Information given:
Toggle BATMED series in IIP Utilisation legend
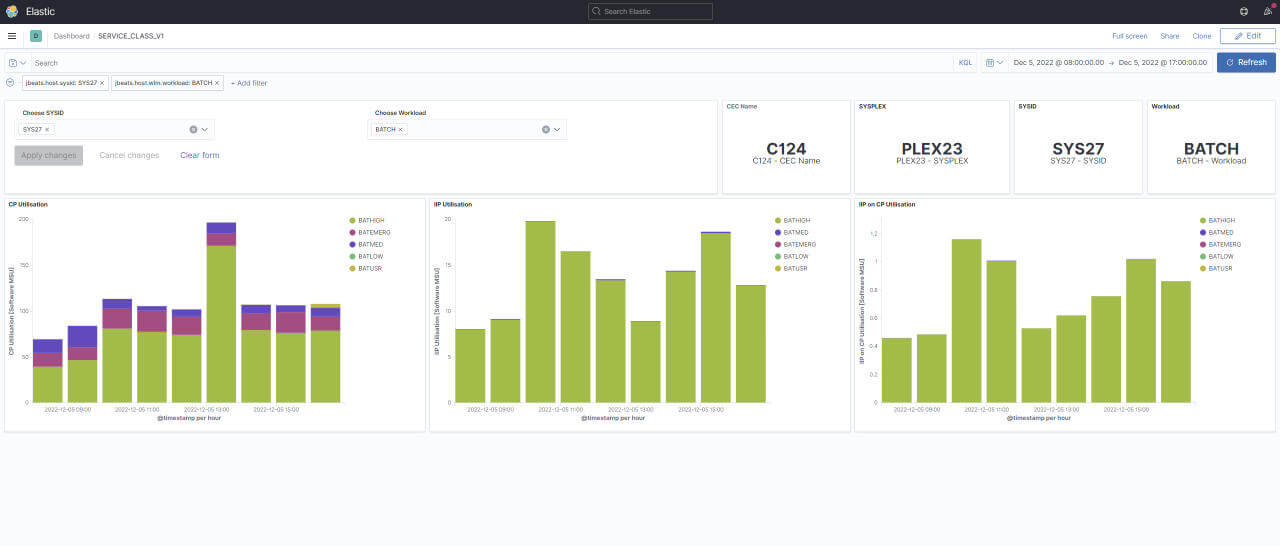 (x=796, y=232)
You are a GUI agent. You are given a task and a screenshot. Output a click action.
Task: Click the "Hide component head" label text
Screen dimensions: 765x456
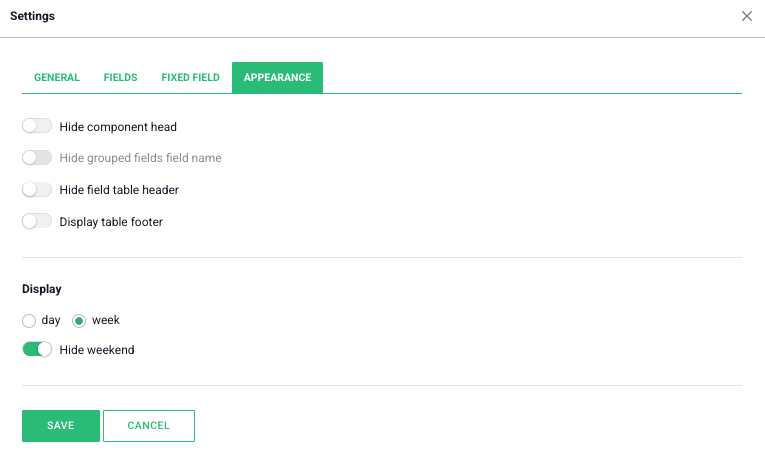[118, 127]
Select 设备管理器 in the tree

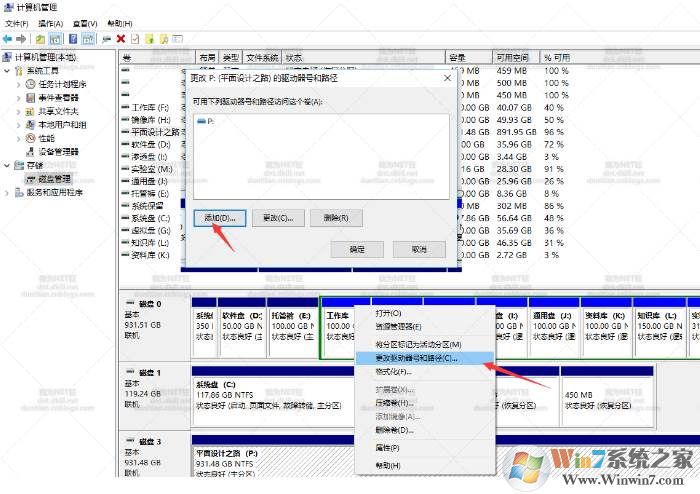[58, 152]
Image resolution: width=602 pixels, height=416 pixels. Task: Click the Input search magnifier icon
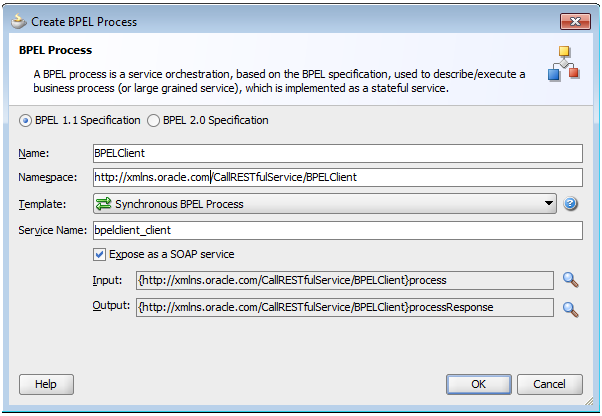tap(571, 280)
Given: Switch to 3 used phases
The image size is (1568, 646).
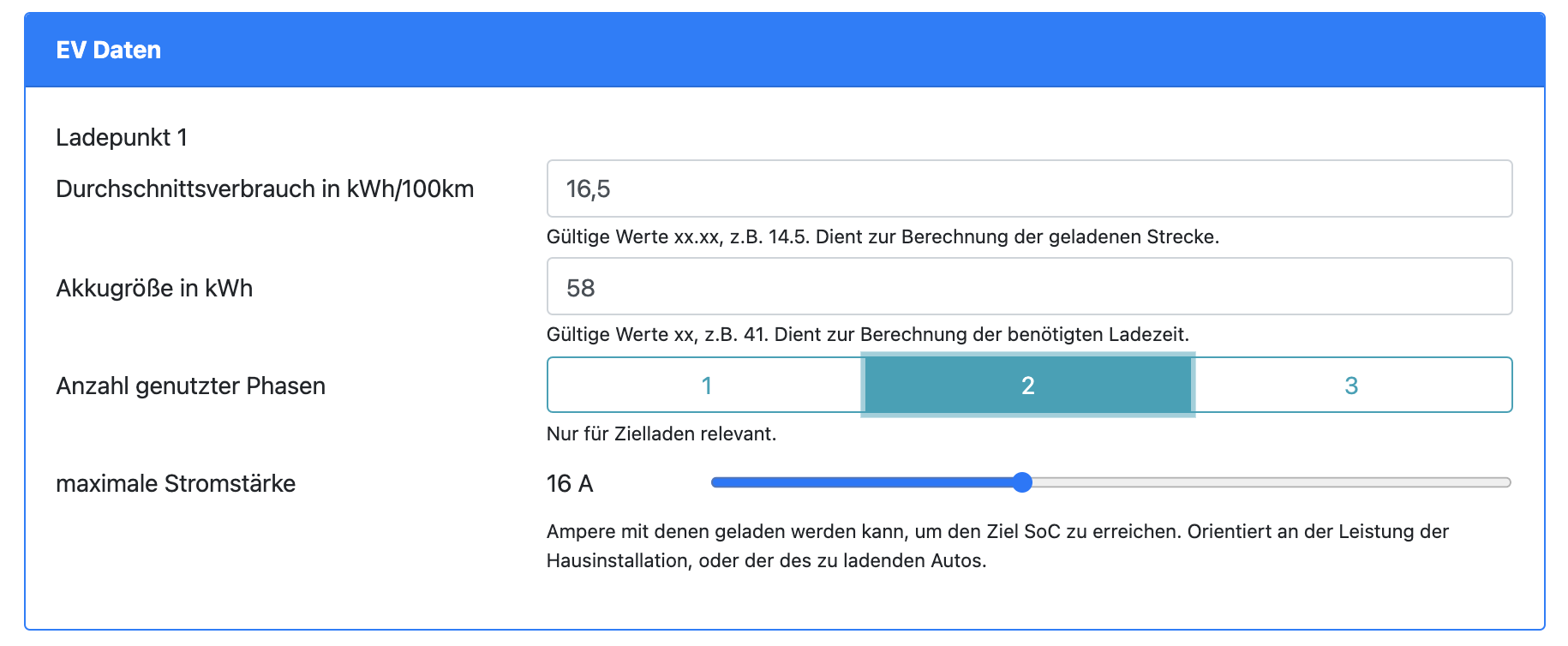Looking at the screenshot, I should [1351, 386].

Exercise goal:
Your answer must consist of the entries, unchanged, with no pictures in it.

Result of this task:
Toggle BATMED series in IIP Utilisation legend
 (x=796, y=232)
You are a GUI agent. You are given a task and a screenshot. Output a click action.
Task: Click the "Hide component head" label text
Screen dimensions: 765x456
[118, 127]
Select 设备管理器 in the tree

[58, 152]
Image resolution: width=602 pixels, height=416 pixels. Task: Click the Input search magnifier icon
tap(571, 280)
Given: Switch to 3 used phases
The image size is (1568, 646).
Looking at the screenshot, I should [1351, 386].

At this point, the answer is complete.